関係に名前を付けたがらない私たち
―――耕平が指名手配された。

 そんな衝撃的な出来事が起こったのは、私が25歳の誕生日を迎え数日が経過した、春だった。

 秋に優希との結婚を控えていた私は、夜の仕事を一年前に卒業し、日中は父親が経営している運送会社の事務員として、そこそこ真面目に働いていた。

 あれほど脱ギャルが出来なかったのに。
 ギャルの名残すら感じられないほど、至って普通の女になった私は、街でかつてのお客さんに遭遇してもほぼバレない。

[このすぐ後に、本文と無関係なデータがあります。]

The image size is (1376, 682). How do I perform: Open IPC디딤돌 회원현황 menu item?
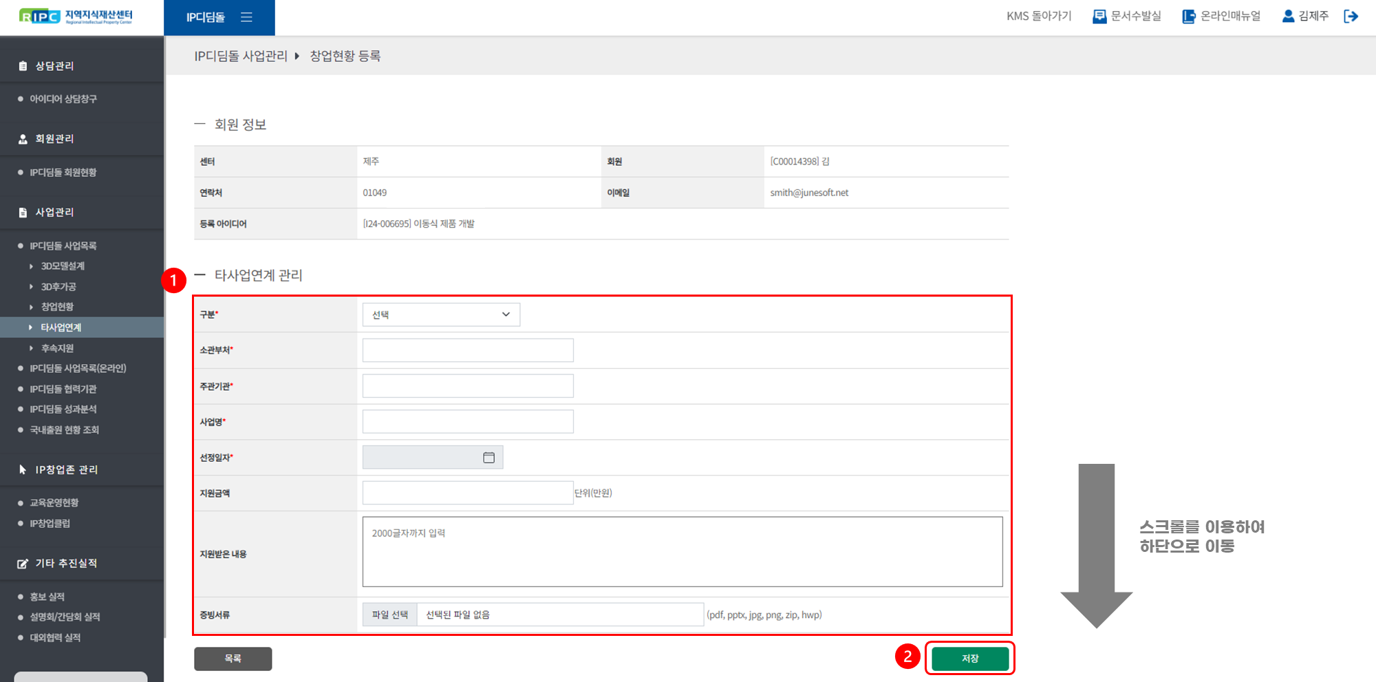pyautogui.click(x=63, y=173)
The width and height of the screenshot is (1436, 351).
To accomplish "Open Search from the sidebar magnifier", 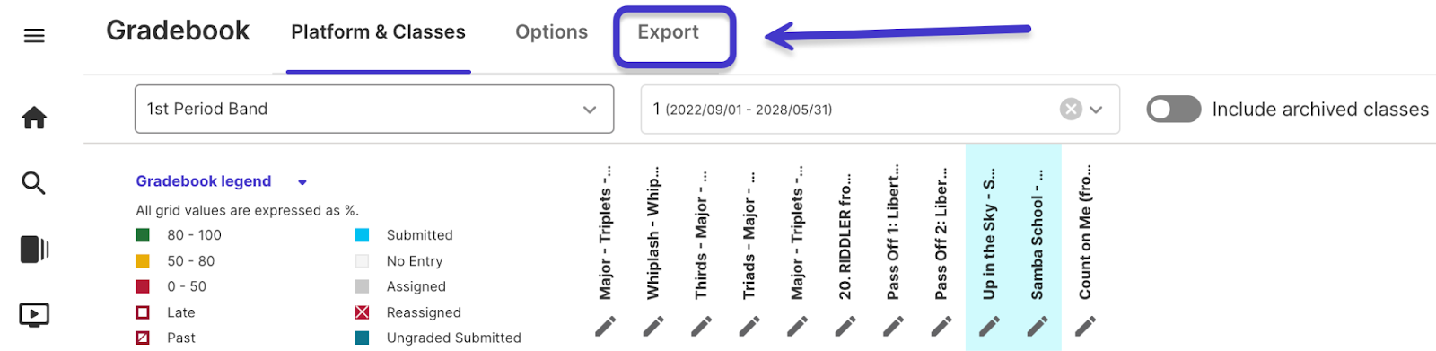I will click(34, 183).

 水商売しかしたことがなかった私が、うまいこと世間に溶けこめた安堵と、あまりにもバレなさ過ぎるため不安とが綯い交ぜになり、
「私の黒髪と薄化粧って実はとんでもなくブス?」と優希に面倒くさいことを訊ねたりしていた。

 優希は変わらず優しくて、私を愛でてくれる。
 けれど私の問いかけに「普通に面白いよ」と返された時は何とも言えない気持ちになった。
 容姿に面白さは求めていない―――。

 変化なのか進化なのか”普通に面白い”見た目になった私は、飲みに出掛けることもめっきりなくなった。
 めぐちんや、他の子たちとも関係が間遠になり、ごくたまにメールで近況を報告し合うくらいの間柄。
 それを寂しく思うこともあったけど、日中は仕事、優希とは既に一緒に暮らしていたこともあって、そこそこ忙しい日々を送っていた。

 一般的な私の日常に、とんでもない爆弾を投下した耕平とは、つい1週間前に会ったばかりだった。
 だから事件を知ったときは絶句どころか、しばらく魂が抜けたような状態に陥った。

 なんと職場である事務所に、警察がやって来たのだ。